Trotz solcher Vorzüge haben die wenigsten Unternehmen den Community-Gedanken hinter der Open-Source-Entwicklung verinnerlicht. Vor allem große IT-Organisationen konsumierten zwar teilweise in erheblichem Umfang quelloffene Software, beobachtet Forrester. Doch nur ein sehr geringer Anteil gebe der Open-Source-Gemeinde auch eigenentwickelten Code zurück. Für solche Großanwender ständen andere Aspekte im Vordergrund, beispielsweise der Aufbau interner Supportteams oder verlässliche Vereinbarungen mit Integrationspartnern.

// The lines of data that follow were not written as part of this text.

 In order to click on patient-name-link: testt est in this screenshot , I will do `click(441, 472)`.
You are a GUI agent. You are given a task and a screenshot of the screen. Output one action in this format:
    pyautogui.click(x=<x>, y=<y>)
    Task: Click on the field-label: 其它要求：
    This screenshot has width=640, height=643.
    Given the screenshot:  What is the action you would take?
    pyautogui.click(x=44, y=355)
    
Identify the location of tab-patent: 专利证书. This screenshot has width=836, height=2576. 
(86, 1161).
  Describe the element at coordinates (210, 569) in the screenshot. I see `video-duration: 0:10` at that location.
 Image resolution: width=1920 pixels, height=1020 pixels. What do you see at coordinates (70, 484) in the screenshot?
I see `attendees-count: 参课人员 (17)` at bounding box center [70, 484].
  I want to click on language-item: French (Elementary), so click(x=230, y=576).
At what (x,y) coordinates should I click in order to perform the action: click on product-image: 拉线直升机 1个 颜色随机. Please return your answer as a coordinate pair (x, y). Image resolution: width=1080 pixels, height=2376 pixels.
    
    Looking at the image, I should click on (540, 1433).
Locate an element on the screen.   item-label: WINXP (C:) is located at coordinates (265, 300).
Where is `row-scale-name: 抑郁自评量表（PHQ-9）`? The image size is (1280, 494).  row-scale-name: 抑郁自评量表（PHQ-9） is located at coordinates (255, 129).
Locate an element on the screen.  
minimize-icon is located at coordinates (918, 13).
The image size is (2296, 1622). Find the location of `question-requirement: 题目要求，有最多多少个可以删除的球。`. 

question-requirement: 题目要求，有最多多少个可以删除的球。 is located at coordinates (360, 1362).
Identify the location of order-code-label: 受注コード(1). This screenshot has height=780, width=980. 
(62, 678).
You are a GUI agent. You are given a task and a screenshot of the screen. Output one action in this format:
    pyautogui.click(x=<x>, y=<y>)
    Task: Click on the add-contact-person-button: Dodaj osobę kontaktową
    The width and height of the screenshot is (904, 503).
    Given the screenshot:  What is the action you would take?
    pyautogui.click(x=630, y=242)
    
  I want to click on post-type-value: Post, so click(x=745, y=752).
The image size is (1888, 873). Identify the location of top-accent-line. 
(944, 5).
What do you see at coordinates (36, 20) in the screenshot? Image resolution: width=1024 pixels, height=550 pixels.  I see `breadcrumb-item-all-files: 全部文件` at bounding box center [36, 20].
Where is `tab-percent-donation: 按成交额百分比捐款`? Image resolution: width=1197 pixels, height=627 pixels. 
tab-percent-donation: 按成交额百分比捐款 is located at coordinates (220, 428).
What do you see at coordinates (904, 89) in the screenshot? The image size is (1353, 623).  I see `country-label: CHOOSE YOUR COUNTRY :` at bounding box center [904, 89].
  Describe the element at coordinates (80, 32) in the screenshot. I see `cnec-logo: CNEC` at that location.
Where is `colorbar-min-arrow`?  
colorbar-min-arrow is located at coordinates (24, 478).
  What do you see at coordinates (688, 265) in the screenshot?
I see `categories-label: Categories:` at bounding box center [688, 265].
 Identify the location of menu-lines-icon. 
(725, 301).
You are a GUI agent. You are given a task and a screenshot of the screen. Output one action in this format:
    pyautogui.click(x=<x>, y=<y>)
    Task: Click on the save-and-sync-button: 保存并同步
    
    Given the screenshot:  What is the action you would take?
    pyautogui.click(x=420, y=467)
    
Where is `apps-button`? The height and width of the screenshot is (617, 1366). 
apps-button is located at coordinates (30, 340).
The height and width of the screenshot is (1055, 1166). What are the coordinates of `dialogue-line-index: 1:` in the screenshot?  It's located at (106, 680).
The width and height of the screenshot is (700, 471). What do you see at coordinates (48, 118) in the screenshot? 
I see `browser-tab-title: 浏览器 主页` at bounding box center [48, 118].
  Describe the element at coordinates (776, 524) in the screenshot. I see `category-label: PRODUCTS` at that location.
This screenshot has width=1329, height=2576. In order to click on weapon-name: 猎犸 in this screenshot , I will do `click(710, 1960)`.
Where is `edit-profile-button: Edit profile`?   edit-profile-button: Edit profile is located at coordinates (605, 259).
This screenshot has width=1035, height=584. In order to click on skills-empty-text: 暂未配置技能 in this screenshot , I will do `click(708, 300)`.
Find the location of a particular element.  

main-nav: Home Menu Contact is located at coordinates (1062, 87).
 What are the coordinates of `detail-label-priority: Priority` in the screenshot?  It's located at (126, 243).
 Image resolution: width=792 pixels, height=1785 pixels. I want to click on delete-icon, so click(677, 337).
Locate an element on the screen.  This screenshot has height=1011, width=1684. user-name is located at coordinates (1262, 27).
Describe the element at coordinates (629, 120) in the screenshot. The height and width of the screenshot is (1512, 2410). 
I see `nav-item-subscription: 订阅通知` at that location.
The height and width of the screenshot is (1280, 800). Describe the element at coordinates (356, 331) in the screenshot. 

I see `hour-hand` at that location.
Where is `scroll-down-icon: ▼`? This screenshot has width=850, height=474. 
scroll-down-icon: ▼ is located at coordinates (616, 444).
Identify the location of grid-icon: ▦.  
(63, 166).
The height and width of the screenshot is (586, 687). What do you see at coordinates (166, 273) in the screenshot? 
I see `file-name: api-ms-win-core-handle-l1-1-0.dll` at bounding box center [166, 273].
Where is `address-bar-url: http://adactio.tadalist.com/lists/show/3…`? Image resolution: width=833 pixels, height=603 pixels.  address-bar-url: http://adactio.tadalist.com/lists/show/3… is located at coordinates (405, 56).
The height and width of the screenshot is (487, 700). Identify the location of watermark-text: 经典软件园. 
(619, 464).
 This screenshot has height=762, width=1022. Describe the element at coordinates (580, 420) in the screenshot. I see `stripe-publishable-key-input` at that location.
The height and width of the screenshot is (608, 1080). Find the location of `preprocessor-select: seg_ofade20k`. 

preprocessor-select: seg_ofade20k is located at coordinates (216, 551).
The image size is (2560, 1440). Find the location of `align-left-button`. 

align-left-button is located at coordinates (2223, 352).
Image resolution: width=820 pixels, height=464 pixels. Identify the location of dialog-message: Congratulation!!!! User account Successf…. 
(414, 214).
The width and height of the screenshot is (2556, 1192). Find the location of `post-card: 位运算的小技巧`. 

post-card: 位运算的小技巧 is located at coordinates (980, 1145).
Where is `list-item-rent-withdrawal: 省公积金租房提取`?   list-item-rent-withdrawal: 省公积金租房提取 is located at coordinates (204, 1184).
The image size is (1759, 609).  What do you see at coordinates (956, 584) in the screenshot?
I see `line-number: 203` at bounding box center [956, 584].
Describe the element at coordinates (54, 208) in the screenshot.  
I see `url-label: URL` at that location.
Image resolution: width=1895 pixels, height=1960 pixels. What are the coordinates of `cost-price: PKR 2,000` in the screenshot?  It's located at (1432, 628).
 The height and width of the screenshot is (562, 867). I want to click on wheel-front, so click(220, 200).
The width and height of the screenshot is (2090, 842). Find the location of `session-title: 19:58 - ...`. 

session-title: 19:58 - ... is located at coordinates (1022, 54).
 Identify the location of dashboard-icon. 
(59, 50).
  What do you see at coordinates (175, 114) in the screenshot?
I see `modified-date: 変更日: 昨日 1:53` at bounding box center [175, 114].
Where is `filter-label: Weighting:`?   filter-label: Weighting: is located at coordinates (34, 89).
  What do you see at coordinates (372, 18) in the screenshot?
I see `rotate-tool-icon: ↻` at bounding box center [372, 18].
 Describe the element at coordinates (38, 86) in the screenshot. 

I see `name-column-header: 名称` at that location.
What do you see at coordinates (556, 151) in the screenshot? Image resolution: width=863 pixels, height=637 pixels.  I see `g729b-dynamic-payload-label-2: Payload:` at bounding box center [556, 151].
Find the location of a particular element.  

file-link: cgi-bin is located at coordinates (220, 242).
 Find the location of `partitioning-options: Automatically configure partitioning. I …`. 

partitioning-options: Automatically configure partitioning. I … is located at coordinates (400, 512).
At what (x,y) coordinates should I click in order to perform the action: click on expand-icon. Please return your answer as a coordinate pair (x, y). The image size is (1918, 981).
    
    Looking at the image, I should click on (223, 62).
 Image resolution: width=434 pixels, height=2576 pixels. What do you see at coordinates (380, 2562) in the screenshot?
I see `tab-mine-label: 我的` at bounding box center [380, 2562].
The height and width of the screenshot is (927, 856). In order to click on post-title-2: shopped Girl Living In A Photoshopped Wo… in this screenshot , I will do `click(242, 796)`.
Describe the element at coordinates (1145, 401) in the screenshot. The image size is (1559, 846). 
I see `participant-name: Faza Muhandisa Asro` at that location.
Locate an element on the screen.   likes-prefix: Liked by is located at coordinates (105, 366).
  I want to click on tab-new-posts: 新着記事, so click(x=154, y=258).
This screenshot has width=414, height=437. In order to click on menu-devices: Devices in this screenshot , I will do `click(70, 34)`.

Desktop-Migration bleibt schwierig

Das Thema Open Source auf Desktop-Systemen bereitet professionellen Anwendern nach wie vor Kopfzerbrechen. In den wenigen bekannten Umstellungsprojekten hätten die Verantwortlichen häufig mit Problemen zu kämpfen, so die Forrester-Experten. So habe sich etwa die Umstellung von Microsoft-Productivity-Werkzeugen auf quelloffene Alternativen schwieriger gestaltet als angenommen, berichtete ein IT-Verantwortlicher eines Großunternehmens. Trotzdem wagen sich viele lokale und staatliche Behörden in Europa mittlerweile auch an Desktop-Migrationen. Ein prominentes Beispiel liefert das Linux-Projekt der Stadt München. Forrester führt diese Entwicklung auch auf Forderungen der EU-Kommission nach einem verstärkten Einsatz von Open-Source-Software zurück.